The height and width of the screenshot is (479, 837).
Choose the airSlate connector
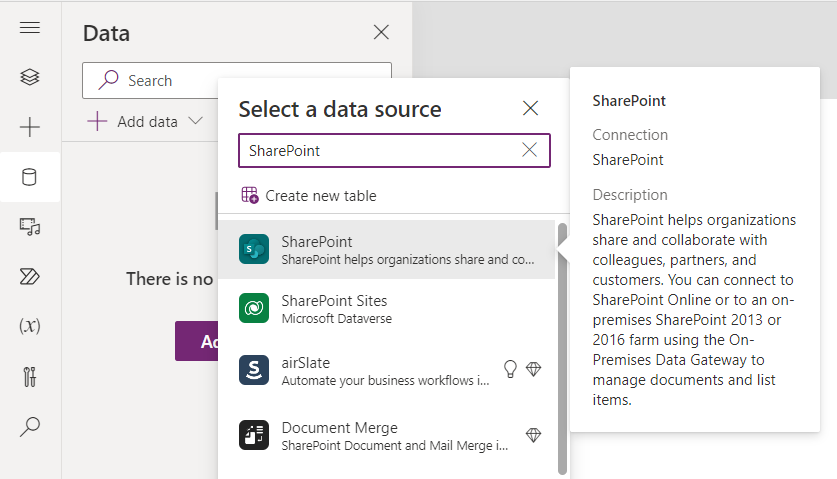(x=386, y=371)
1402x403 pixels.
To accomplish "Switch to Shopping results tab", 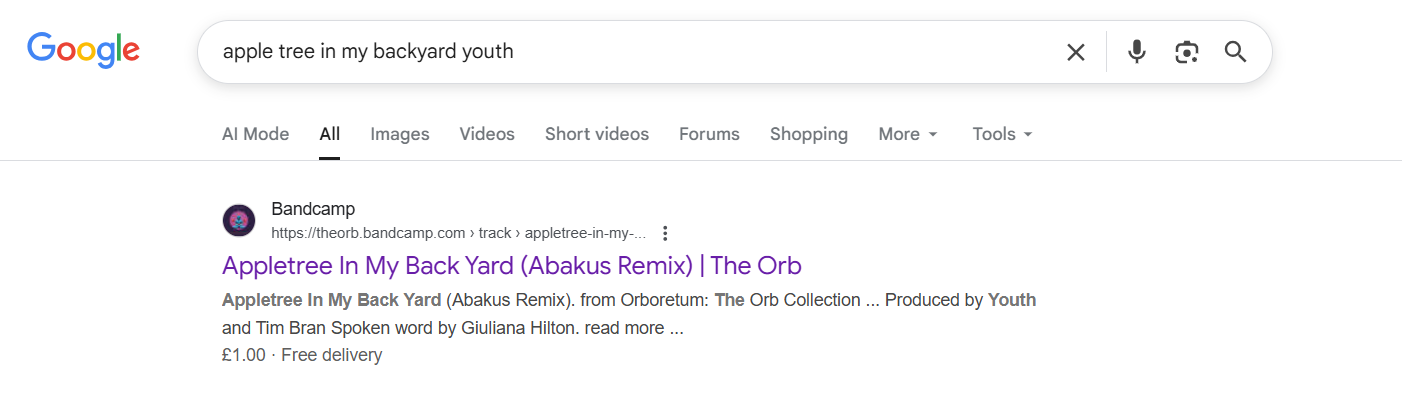I will tap(808, 134).
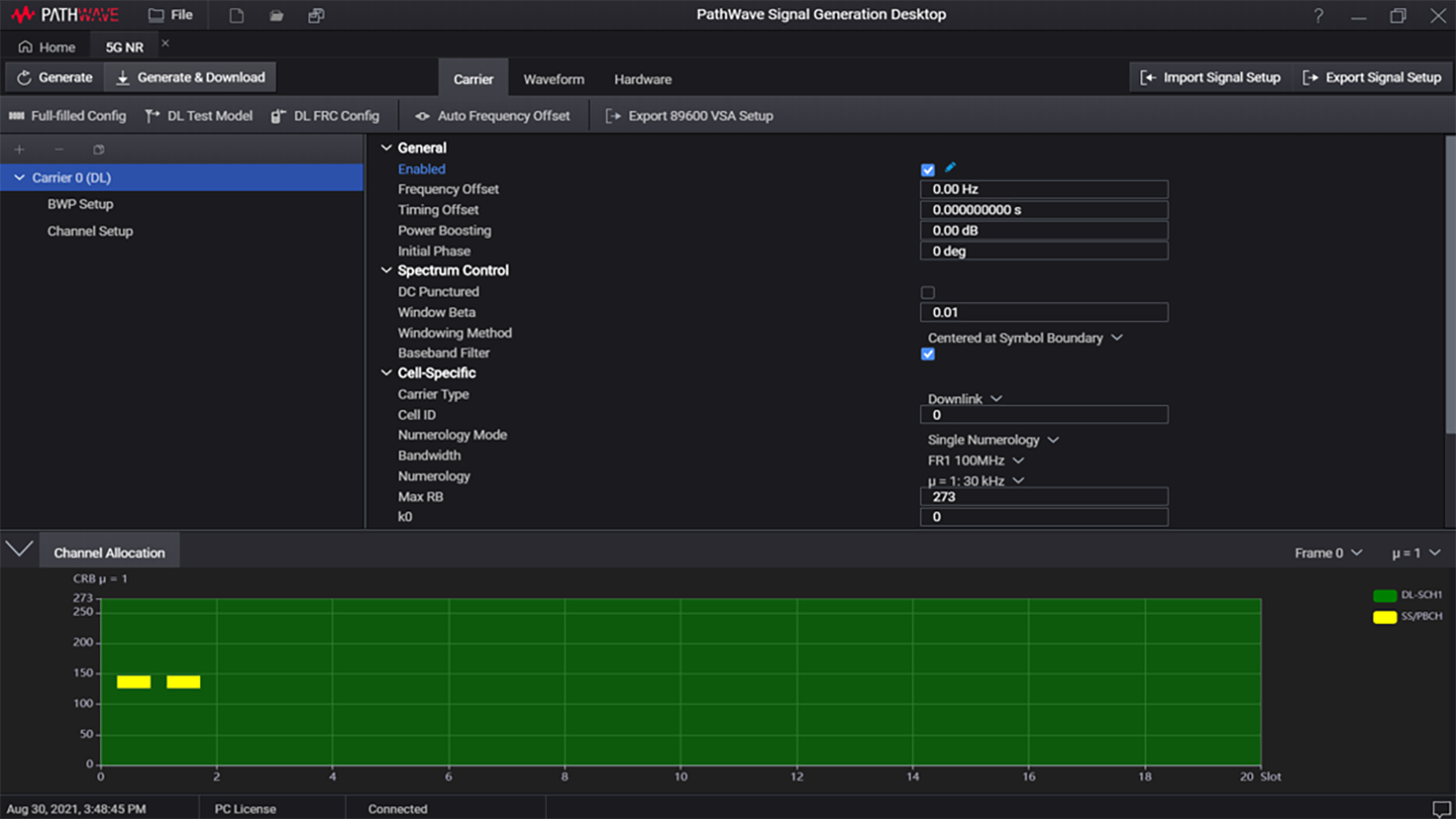This screenshot has width=1456, height=819.
Task: Click the blue edit pencil icon beside Enabled
Action: (x=950, y=167)
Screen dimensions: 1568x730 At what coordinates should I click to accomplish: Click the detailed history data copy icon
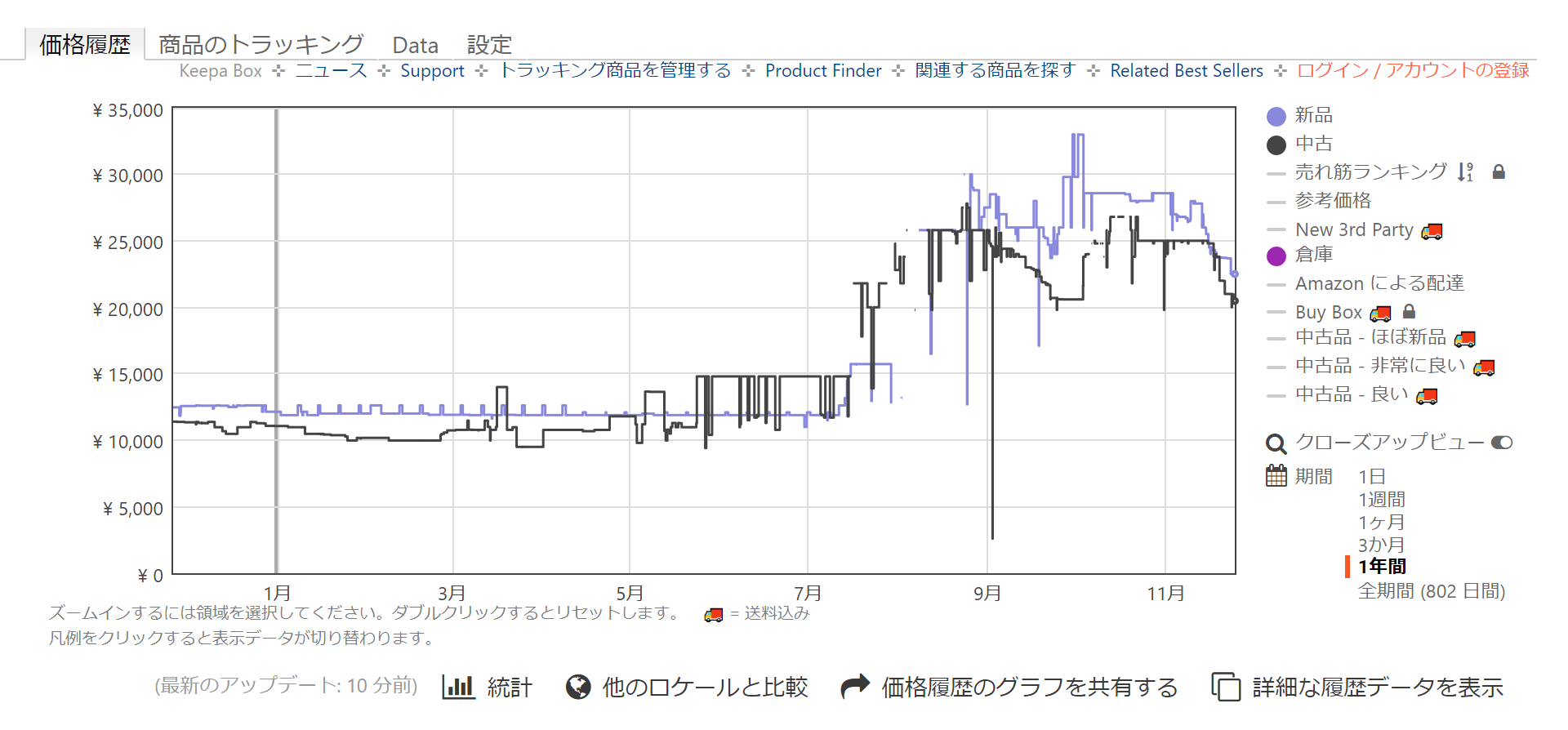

****************

Problem description: From the first line of the records through the line containing "1402x403 pixels.", please output exactly those lines and nothing more, leaving out the pictures.

Response area:
The height and width of the screenshot is (479, 837).
Choose the airSlate connector
(x=386, y=371)
1402x403 pixels.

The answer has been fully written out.